§ THE RECORDS:
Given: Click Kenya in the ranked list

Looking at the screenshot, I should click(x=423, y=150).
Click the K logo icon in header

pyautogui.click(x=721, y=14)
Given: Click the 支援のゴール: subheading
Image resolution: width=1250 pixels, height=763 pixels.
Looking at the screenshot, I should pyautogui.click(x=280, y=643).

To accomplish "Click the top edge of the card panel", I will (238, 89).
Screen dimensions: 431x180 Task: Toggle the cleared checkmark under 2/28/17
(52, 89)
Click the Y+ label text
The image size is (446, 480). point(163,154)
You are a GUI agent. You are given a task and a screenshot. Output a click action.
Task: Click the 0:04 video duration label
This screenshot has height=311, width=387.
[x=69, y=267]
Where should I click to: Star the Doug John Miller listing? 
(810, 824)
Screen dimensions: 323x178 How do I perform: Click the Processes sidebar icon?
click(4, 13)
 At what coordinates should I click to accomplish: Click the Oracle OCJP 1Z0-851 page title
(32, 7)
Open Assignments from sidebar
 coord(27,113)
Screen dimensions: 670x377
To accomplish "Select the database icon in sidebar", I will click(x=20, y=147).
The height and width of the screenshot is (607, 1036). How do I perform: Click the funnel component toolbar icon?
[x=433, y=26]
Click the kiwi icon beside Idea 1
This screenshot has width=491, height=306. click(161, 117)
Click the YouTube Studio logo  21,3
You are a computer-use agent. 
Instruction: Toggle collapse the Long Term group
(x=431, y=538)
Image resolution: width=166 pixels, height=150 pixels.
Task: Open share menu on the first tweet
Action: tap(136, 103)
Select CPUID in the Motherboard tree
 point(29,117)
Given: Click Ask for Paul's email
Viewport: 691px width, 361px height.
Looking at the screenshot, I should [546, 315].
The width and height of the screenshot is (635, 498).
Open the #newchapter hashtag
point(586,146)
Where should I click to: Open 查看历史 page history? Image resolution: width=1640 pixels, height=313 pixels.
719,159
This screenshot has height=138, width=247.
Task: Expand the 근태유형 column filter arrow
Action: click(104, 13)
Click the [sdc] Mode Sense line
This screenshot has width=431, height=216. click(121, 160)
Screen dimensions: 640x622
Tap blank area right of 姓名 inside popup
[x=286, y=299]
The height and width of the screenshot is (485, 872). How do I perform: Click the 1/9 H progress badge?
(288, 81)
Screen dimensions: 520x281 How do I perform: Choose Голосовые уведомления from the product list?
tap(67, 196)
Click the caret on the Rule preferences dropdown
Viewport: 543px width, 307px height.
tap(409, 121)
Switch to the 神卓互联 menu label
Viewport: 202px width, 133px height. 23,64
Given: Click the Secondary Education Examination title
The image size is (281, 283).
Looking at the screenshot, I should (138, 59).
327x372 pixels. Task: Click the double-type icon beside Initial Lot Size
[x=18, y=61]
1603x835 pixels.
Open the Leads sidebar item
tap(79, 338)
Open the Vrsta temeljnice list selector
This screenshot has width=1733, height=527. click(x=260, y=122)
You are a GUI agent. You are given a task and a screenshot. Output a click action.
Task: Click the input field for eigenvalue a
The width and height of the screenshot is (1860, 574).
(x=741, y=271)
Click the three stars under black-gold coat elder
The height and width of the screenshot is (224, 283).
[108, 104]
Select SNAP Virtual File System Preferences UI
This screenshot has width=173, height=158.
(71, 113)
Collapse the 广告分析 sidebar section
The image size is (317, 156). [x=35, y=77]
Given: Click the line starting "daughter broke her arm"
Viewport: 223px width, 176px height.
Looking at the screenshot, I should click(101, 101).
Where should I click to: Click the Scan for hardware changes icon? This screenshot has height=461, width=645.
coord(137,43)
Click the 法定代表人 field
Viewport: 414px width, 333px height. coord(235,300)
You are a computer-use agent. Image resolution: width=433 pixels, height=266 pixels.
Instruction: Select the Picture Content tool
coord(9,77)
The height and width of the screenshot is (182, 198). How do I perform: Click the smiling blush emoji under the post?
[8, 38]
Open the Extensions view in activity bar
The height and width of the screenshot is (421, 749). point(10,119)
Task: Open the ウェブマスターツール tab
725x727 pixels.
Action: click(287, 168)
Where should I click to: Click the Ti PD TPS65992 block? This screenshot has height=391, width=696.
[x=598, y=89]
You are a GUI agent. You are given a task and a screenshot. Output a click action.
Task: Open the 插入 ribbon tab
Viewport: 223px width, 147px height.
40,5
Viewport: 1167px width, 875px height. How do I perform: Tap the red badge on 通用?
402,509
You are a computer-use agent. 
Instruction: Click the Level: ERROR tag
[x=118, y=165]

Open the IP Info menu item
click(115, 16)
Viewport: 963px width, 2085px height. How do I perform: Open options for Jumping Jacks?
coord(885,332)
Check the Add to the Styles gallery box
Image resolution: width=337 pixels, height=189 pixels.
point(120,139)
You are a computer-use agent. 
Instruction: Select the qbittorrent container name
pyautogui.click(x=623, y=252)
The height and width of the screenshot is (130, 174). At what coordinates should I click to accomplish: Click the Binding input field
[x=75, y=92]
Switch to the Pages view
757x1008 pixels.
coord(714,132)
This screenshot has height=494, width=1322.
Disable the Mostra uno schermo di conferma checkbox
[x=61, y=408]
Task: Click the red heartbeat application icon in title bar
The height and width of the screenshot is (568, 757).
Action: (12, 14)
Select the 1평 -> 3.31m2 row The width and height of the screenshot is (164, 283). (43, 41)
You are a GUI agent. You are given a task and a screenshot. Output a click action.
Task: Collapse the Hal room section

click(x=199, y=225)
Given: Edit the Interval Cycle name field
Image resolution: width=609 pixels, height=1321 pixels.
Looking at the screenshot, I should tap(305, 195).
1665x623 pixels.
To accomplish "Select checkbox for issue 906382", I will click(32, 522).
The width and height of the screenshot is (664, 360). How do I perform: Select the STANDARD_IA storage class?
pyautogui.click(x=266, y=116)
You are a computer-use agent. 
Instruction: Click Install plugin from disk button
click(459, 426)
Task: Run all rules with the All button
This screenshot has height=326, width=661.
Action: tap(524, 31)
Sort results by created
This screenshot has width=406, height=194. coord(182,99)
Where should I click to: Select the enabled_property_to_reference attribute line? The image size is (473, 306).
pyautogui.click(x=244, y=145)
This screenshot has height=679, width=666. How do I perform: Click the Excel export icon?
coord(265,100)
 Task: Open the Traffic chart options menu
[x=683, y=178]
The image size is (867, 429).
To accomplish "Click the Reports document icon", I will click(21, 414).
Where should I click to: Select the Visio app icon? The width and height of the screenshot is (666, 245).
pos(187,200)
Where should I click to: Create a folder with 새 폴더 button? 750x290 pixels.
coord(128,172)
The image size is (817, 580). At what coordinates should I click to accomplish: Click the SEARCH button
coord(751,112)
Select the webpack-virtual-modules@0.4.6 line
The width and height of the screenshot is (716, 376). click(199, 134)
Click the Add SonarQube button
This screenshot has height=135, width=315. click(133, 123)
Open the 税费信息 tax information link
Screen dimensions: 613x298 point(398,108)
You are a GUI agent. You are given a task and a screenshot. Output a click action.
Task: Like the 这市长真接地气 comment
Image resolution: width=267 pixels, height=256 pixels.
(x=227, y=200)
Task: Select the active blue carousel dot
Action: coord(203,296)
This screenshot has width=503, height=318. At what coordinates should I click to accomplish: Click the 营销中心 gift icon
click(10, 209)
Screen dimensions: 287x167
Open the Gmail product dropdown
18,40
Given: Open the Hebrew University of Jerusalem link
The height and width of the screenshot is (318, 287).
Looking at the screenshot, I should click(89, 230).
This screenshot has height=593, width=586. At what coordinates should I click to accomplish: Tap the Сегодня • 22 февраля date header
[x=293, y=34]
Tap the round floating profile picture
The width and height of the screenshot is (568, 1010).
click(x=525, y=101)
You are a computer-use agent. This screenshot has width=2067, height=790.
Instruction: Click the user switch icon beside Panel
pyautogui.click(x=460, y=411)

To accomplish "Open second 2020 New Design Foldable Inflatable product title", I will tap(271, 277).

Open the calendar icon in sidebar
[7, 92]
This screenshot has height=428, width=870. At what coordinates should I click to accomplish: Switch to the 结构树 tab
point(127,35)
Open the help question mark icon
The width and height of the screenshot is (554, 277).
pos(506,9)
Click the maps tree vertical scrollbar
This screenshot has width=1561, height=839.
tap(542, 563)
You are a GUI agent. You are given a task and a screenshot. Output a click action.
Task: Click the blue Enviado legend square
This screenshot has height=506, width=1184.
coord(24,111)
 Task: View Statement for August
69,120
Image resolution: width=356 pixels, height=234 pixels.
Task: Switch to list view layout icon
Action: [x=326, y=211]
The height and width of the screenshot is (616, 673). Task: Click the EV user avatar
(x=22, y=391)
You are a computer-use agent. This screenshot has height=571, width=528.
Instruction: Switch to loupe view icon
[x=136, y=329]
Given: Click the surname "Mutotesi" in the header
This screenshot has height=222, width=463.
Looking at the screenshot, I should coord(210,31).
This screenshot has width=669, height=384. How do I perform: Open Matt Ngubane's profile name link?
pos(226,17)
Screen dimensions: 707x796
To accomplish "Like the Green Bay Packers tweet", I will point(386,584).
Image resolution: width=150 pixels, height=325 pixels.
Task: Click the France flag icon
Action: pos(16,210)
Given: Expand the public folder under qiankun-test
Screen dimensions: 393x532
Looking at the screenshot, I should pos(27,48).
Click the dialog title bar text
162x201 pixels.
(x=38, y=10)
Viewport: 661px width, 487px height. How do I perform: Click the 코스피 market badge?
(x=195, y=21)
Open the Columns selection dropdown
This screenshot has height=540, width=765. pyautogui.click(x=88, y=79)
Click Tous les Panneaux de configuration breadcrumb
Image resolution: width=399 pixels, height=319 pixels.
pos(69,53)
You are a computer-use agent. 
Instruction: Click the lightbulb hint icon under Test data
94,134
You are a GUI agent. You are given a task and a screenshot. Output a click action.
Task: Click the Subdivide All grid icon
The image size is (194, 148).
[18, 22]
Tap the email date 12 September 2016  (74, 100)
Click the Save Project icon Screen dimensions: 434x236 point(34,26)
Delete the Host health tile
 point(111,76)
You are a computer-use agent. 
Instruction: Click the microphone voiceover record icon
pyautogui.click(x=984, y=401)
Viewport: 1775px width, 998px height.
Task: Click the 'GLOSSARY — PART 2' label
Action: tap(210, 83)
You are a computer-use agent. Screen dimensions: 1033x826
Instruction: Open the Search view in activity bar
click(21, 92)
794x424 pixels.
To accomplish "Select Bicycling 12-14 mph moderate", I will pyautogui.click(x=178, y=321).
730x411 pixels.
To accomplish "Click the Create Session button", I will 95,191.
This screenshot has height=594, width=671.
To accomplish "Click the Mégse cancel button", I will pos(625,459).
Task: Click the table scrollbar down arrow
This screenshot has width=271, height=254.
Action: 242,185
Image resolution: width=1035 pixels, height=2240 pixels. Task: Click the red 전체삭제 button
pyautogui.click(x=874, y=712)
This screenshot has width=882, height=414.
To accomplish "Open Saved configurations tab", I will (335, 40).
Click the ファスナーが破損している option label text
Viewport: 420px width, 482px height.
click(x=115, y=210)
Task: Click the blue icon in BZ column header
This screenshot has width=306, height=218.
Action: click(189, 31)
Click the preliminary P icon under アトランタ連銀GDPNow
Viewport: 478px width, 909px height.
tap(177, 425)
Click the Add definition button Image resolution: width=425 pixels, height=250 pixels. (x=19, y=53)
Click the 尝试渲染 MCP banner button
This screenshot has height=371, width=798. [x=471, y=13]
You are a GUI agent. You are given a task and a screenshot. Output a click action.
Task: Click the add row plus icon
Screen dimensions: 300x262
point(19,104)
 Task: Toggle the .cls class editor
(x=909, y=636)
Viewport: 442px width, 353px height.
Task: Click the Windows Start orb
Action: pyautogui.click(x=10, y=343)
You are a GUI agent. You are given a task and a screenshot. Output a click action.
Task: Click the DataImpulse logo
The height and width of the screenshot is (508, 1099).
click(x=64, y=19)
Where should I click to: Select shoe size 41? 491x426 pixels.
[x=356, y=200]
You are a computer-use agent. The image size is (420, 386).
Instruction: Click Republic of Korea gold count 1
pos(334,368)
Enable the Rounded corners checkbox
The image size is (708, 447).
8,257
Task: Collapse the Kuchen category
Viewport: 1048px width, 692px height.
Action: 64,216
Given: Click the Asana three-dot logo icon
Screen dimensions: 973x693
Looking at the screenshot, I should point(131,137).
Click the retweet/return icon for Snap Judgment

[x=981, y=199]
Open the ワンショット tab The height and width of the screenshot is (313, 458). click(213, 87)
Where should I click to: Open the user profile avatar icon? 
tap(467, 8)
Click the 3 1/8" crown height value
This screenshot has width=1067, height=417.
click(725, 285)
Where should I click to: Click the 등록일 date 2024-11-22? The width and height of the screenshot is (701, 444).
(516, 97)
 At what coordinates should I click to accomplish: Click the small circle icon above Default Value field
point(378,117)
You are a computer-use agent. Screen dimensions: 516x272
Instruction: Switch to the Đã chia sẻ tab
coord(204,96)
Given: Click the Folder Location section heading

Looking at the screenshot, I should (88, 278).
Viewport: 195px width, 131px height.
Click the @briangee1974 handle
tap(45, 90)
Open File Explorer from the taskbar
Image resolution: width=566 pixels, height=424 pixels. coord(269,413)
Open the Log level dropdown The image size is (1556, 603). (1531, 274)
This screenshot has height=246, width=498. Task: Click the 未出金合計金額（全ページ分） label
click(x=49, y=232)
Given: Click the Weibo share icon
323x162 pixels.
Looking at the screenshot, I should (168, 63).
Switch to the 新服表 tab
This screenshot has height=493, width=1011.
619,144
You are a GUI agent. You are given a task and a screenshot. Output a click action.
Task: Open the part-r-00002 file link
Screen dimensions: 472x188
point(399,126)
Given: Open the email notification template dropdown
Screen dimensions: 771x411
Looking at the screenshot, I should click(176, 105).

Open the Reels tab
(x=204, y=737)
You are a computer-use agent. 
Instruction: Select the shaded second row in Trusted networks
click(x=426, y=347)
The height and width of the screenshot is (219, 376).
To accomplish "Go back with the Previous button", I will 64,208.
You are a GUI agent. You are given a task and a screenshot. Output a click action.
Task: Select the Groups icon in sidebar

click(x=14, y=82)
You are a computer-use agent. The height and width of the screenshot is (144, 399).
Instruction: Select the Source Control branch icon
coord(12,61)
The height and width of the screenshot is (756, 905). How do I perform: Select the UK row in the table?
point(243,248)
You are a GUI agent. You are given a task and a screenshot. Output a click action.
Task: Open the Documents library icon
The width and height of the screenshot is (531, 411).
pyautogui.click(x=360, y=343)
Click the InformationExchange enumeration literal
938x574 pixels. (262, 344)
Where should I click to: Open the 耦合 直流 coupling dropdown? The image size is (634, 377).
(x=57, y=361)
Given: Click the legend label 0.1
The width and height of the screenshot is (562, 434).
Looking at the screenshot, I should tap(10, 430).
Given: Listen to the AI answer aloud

§ ACTIVITY:
From the records above, quote only the lines running from the line with "Task: Click the add row plus icon" to the line with "Open the Log", both lines included.

§ SOLUTION TO THIS PROBLEM:
Task: Click the add row plus icon
Screen dimensions: 300x262
point(19,104)
 Task: Toggle the .cls class editor
(x=909, y=636)
Viewport: 442px width, 353px height.
Task: Click the Windows Start orb
Action: pyautogui.click(x=10, y=343)
You are a GUI agent. You are given a task and a screenshot. Output a click action.
Task: Click the DataImpulse logo
The height and width of the screenshot is (508, 1099).
click(x=64, y=19)
Where should I click to: Select shoe size 41? 491x426 pixels.
[x=356, y=200]
You are a computer-use agent. The image size is (420, 386).
Instruction: Click Republic of Korea gold count 1
pos(334,368)
Enable the Rounded corners checkbox
The image size is (708, 447).
8,257
Task: Collapse the Kuchen category
Viewport: 1048px width, 692px height.
Action: 64,216
Given: Click the Asana three-dot logo icon
Screen dimensions: 973x693
Looking at the screenshot, I should point(131,137).
Click the retweet/return icon for Snap Judgment

[x=981, y=199]
Open the ワンショット tab The height and width of the screenshot is (313, 458). click(213, 87)
Where should I click to: Open the user profile avatar icon? 
tap(467, 8)
Click the 3 1/8" crown height value
This screenshot has width=1067, height=417.
click(725, 285)
Where should I click to: Click the 등록일 date 2024-11-22? The width and height of the screenshot is (701, 444).
(516, 97)
 At what coordinates should I click to accomplish: Click the small circle icon above Default Value field
point(378,117)
You are a computer-use agent. Screen dimensions: 516x272
Instruction: Switch to the Đã chia sẻ tab
coord(204,96)
Given: Click the Folder Location section heading

Looking at the screenshot, I should (88, 278).
Viewport: 195px width, 131px height.
Click the @briangee1974 handle
tap(45, 90)
Open File Explorer from the taskbar
Image resolution: width=566 pixels, height=424 pixels. coord(269,413)
Open the Log level dropdown The image size is (1556, 603). (1531, 274)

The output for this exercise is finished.